Among the entries below, copy every line that carries the word "will".

▶ [The input]:
......
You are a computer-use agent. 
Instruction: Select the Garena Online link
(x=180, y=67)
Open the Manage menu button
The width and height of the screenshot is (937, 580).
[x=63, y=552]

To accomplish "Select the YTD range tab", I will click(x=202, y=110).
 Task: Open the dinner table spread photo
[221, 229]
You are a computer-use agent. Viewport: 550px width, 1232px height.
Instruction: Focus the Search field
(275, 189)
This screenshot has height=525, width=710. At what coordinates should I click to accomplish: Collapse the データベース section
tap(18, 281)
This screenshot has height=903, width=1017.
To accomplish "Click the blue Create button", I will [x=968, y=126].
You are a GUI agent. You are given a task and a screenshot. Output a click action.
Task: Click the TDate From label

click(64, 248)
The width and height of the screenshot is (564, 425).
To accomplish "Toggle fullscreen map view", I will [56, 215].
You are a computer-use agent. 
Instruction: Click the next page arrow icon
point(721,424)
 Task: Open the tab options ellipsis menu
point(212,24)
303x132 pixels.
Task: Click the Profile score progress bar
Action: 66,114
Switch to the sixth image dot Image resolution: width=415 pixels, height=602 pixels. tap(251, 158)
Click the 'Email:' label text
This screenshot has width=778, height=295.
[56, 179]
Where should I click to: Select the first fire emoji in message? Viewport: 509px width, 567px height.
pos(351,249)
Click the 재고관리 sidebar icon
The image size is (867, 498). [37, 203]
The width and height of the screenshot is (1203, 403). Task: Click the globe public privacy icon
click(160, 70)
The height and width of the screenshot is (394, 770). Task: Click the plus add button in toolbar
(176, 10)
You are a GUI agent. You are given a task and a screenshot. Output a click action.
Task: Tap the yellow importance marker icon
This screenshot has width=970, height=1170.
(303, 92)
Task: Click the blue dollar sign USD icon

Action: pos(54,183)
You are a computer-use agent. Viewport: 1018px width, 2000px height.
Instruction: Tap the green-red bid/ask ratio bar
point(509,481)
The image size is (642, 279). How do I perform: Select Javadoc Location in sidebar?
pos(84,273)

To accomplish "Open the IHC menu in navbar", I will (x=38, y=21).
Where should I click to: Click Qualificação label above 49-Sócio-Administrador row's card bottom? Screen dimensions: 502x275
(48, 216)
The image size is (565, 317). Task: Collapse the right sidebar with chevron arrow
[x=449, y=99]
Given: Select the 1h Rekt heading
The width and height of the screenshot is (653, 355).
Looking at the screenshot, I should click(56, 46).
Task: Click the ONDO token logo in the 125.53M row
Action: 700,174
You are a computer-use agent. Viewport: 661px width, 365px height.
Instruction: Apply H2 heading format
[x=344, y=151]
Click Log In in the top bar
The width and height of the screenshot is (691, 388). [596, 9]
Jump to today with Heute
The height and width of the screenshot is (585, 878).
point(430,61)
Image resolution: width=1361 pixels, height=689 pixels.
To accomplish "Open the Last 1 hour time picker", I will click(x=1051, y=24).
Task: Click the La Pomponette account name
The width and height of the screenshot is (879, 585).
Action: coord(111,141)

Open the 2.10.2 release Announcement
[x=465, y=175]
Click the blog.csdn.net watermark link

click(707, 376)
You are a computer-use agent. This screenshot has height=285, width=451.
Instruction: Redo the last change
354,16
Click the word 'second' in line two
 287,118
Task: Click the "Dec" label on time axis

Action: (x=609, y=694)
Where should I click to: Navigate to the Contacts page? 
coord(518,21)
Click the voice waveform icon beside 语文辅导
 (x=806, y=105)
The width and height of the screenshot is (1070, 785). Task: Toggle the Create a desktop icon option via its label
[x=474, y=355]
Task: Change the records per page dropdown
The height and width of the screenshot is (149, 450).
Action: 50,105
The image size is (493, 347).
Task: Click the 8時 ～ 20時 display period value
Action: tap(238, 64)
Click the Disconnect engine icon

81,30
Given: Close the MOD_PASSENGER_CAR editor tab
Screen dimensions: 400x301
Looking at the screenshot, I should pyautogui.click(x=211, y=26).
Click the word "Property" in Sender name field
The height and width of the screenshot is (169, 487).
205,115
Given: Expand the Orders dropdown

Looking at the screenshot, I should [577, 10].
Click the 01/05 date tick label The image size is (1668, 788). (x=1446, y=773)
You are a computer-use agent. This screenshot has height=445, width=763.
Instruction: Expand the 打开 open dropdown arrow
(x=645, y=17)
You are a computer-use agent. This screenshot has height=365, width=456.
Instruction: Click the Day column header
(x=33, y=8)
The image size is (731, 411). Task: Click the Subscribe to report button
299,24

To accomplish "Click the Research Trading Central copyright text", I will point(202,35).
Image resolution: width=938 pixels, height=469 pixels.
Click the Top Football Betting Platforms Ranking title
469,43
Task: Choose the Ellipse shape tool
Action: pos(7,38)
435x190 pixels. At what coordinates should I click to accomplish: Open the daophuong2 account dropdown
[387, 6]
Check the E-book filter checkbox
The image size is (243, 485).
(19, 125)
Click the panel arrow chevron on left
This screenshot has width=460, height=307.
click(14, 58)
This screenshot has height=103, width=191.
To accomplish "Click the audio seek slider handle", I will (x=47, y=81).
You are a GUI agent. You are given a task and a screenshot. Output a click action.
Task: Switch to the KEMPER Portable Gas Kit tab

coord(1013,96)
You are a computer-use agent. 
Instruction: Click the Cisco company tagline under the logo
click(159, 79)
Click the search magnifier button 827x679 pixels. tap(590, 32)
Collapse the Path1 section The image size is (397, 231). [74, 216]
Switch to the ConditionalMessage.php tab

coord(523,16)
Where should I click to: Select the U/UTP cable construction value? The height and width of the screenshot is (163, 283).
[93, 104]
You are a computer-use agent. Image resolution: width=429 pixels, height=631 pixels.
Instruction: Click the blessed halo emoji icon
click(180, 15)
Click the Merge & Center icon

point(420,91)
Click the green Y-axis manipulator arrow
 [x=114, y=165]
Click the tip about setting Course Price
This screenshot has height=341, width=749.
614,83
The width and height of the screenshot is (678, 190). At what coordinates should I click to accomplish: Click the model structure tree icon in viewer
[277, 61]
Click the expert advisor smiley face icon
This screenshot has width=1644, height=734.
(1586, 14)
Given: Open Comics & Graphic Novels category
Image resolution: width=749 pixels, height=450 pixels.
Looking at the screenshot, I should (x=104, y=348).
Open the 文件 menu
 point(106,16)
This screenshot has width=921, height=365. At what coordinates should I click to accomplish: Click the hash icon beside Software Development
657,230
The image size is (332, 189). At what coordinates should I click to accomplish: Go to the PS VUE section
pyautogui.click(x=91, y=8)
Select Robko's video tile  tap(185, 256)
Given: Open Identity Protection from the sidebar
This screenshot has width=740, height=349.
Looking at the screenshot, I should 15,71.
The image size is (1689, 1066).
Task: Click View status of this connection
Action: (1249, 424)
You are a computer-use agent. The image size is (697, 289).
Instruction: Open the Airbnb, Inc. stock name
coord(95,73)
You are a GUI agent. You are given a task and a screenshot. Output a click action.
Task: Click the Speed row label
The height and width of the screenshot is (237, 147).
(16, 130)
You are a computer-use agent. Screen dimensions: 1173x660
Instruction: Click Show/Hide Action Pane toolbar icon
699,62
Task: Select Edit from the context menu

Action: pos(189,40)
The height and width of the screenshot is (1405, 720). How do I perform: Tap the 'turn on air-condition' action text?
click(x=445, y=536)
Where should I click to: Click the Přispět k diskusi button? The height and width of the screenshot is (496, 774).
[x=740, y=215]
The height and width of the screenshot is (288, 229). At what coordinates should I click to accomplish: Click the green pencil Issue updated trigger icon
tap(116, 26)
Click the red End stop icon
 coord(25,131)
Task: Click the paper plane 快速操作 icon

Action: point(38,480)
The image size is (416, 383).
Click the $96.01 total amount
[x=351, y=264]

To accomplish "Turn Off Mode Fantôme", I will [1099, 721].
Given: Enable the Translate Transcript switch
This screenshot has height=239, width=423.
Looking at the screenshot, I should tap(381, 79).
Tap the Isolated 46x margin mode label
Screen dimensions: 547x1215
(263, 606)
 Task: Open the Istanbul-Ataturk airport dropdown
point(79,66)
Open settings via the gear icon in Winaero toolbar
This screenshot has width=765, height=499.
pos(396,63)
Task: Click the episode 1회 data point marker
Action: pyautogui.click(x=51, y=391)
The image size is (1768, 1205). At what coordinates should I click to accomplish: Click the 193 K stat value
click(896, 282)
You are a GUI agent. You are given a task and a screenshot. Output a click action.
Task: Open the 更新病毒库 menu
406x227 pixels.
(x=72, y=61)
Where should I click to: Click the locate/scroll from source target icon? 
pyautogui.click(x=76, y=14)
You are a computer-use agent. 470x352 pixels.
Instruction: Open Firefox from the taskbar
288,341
......
▶ [Task result]:
To accomplish "Select the YTD range tab", I will click(x=202, y=110).
To accomplish "Click the blue Create button", I will [x=968, y=126].
To accomplish "Toggle fullscreen map view", I will [56, 215].
To accomplish "Open the IHC menu in navbar", I will (x=38, y=21).
To accomplish "Open the Last 1 hour time picker", I will click(x=1051, y=24).
To accomplish "Click the Research Trading Central copyright text", I will point(202,35).
To accomplish "Click the audio seek slider handle", I will (x=47, y=81).
To accomplish "Turn Off Mode Fantôme", I will [1099, 721].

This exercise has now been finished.